-- Input records follows --

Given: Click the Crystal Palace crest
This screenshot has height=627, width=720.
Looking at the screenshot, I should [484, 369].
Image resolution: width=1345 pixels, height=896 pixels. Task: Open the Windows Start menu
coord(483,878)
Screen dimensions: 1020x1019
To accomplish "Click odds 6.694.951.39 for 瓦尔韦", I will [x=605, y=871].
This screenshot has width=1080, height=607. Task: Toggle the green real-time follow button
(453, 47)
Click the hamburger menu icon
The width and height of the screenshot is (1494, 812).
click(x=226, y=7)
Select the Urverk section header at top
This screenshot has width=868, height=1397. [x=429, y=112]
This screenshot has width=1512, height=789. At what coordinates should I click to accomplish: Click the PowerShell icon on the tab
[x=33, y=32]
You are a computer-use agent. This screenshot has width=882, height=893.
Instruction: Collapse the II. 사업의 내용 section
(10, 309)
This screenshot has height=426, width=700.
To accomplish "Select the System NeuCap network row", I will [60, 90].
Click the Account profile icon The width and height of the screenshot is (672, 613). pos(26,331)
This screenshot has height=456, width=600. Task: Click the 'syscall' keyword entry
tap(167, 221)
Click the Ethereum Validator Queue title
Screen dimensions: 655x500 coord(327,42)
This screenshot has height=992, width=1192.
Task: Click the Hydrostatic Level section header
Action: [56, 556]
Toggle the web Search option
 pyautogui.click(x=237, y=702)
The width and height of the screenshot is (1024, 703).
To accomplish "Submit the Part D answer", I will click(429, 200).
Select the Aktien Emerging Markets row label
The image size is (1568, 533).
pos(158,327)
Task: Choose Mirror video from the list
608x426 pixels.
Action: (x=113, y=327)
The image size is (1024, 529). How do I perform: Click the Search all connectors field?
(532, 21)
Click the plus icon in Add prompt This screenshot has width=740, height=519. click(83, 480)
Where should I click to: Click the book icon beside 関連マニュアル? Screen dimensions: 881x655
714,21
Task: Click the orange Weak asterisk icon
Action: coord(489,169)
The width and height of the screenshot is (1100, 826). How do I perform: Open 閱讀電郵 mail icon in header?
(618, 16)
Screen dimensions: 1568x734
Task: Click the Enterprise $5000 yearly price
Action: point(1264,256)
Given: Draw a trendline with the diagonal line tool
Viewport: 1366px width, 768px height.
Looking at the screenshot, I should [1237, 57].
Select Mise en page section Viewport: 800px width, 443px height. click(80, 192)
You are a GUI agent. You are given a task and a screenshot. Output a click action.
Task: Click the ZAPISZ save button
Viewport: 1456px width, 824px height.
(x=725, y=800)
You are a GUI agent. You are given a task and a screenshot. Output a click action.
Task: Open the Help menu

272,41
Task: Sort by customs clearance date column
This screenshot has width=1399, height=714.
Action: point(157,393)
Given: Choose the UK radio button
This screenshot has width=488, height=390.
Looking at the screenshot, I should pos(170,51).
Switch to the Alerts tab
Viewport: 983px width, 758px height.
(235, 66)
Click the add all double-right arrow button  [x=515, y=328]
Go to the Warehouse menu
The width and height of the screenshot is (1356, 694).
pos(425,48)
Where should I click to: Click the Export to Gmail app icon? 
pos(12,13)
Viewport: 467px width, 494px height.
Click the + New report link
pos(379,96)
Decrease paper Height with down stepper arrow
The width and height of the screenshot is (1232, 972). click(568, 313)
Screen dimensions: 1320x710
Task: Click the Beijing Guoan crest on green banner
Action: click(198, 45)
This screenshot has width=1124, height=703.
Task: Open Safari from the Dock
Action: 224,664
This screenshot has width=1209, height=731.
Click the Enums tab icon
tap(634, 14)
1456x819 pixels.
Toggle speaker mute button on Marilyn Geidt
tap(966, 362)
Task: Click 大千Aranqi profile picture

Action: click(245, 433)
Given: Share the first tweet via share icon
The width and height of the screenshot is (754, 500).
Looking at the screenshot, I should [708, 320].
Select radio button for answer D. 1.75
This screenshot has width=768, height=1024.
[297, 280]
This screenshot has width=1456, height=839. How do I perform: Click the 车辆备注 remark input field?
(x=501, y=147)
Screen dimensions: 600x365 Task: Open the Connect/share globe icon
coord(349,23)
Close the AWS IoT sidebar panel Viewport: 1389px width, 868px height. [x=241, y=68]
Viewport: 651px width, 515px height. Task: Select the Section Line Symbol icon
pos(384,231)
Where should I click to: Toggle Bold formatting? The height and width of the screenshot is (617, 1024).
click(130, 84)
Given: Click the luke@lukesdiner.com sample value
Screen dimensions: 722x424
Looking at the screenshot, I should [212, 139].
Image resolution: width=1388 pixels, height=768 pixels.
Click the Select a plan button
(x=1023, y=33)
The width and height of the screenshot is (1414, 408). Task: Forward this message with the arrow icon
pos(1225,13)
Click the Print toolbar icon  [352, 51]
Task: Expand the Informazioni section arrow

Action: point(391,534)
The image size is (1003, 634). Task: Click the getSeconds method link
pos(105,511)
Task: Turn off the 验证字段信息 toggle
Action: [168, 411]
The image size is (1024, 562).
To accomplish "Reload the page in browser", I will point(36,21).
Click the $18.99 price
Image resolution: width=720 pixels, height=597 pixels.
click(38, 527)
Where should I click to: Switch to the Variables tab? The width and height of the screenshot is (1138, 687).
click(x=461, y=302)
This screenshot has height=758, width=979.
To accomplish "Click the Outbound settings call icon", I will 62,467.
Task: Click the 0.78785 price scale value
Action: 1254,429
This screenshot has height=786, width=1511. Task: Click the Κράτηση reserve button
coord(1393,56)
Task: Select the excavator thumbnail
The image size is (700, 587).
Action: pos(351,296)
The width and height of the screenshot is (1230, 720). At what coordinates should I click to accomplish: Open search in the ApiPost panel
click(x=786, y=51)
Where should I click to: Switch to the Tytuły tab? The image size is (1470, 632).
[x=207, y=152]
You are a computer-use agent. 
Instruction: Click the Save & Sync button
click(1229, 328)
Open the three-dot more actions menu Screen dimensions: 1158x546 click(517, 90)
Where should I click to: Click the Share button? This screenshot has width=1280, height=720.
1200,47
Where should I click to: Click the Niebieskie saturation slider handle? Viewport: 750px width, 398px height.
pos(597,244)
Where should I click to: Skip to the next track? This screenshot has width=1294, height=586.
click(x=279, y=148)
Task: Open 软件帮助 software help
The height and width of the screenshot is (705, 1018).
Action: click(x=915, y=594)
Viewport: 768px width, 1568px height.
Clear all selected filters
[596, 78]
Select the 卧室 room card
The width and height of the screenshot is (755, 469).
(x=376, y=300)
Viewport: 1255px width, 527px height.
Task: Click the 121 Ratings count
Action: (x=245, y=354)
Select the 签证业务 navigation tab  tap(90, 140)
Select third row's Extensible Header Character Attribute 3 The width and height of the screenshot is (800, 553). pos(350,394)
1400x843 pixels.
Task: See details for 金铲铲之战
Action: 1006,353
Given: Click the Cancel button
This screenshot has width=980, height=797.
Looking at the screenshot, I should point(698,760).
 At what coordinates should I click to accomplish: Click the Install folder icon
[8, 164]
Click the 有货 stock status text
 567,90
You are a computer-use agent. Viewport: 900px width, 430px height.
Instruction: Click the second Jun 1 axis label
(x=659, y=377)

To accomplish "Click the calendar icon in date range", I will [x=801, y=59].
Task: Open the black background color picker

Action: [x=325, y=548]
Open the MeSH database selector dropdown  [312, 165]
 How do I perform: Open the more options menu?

-- Input records concluded --

# What you need to do:
Your output should be an exact transcription of the line that holds "Select the 签证业务" and each line after it through the end of the listing above.

# Task output:
Select the 签证业务 navigation tab  tap(90, 140)
Select third row's Extensible Header Character Attribute 3 The width and height of the screenshot is (800, 553). pos(350,394)
1400x843 pixels.
Task: See details for 金铲铲之战
Action: 1006,353
Given: Click the Cancel button
This screenshot has width=980, height=797.
Looking at the screenshot, I should point(698,760).
 At what coordinates should I click to accomplish: Click the Install folder icon
[8, 164]
Click the 有货 stock status text
 567,90
You are a computer-use agent. Viewport: 900px width, 430px height.
Instruction: Click the second Jun 1 axis label
(x=659, y=377)

To accomplish "Click the calendar icon in date range", I will [x=801, y=59].
Task: Open the black background color picker

Action: [x=325, y=548]
Open the MeSH database selector dropdown  [312, 165]
 How do I perform: Open the more options menu?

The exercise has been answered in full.